The explosive growth and proliferation of the Internet into people's homes brought a growing shortage of available IP addresses. DHCP became an important tool for ISPs as well to manage their address spaces for connecting home and small-business end-users with a single IP address each by implementing network address translation (NAT) at the customer premise router. The private network behind these routers uses address space set aside for these purposes (RFC 1918), masqueraded by the NAT device. This, however, broke the end-to-end principle of Internet architecture and methods were required to allow private networks, with frequently changing external IP addresses, to discover their public address and insert it into the Domain Name System in order to participate in Internet communications more fully. Today, numerous providers, called Dynamic DNS service providers, offer such technology and services on the Internet.
In Microsoft Windows networks, dynamic DNS is an integral part of Active Directory, because domain controllers register their network service types in DNS so that other computers in the Domain (or Forest) can access them.
Increasing efforts to secure Internet communications today involve encryption of all dynamic updates via the public Internet, as these public dynamic DNS services have been abused increasingly to design security breaches. Standards-based methods within the DNSSEC protocol suite, such as TSIG, have been developed to secure DNS updates, but are not widely in use. Microsoft developed alternative technology (GSS-TSIG) based on Kerberos authentication.
Some freeware DNS server software supports a different dynamic update procedure. They have a built-in DHCP server which automatically updates or adds the DNS data internally with entries about addresses dynamically allotted by the DHCP server, without the user needing to configure dynamic updates. One such server is Dual DHCP DNS.
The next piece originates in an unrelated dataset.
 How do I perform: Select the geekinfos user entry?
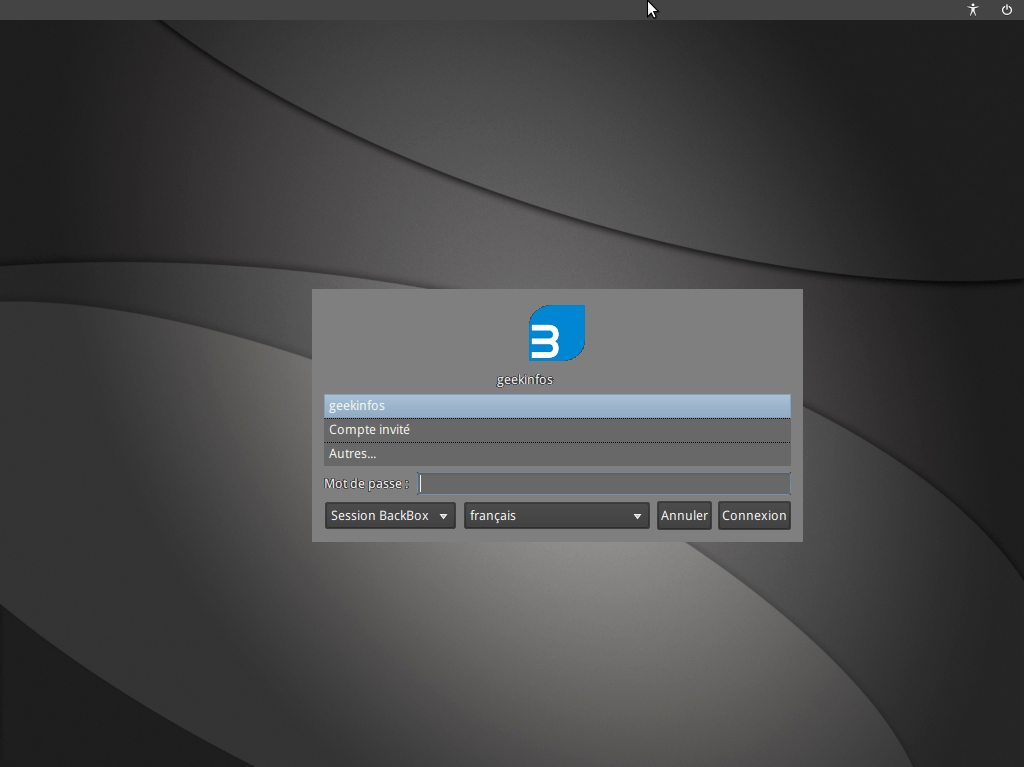click(x=557, y=406)
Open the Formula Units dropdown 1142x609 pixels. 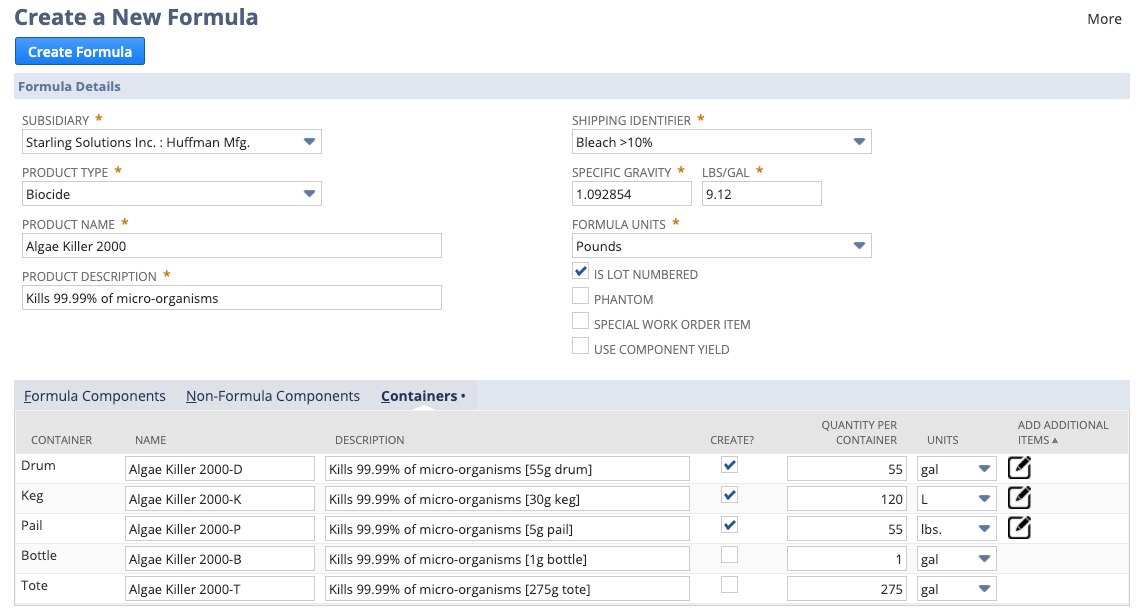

Dynamic DNS providers offer a software client program that automates the discovery and registration of the client system's public IP addresses. The client program is executed on a computer or device in the private network. It connects to the DDNS provider's systems with a unique login name; the provider uses the name to link the discovered public IP address of the home network with a hostname in the domain name system. Depending on the provider, the hostname is registered within a domain owned by the provider, or within the customer's own domain name. These services can function by a number of mechanisms. Often they use an HTTP service request since even restrictive environments usually allow HTTP service. The provider might use RFC 2136 to update the DNS servers.
Many home networking modem/routers have clients for several DDNS providers built into their firmware.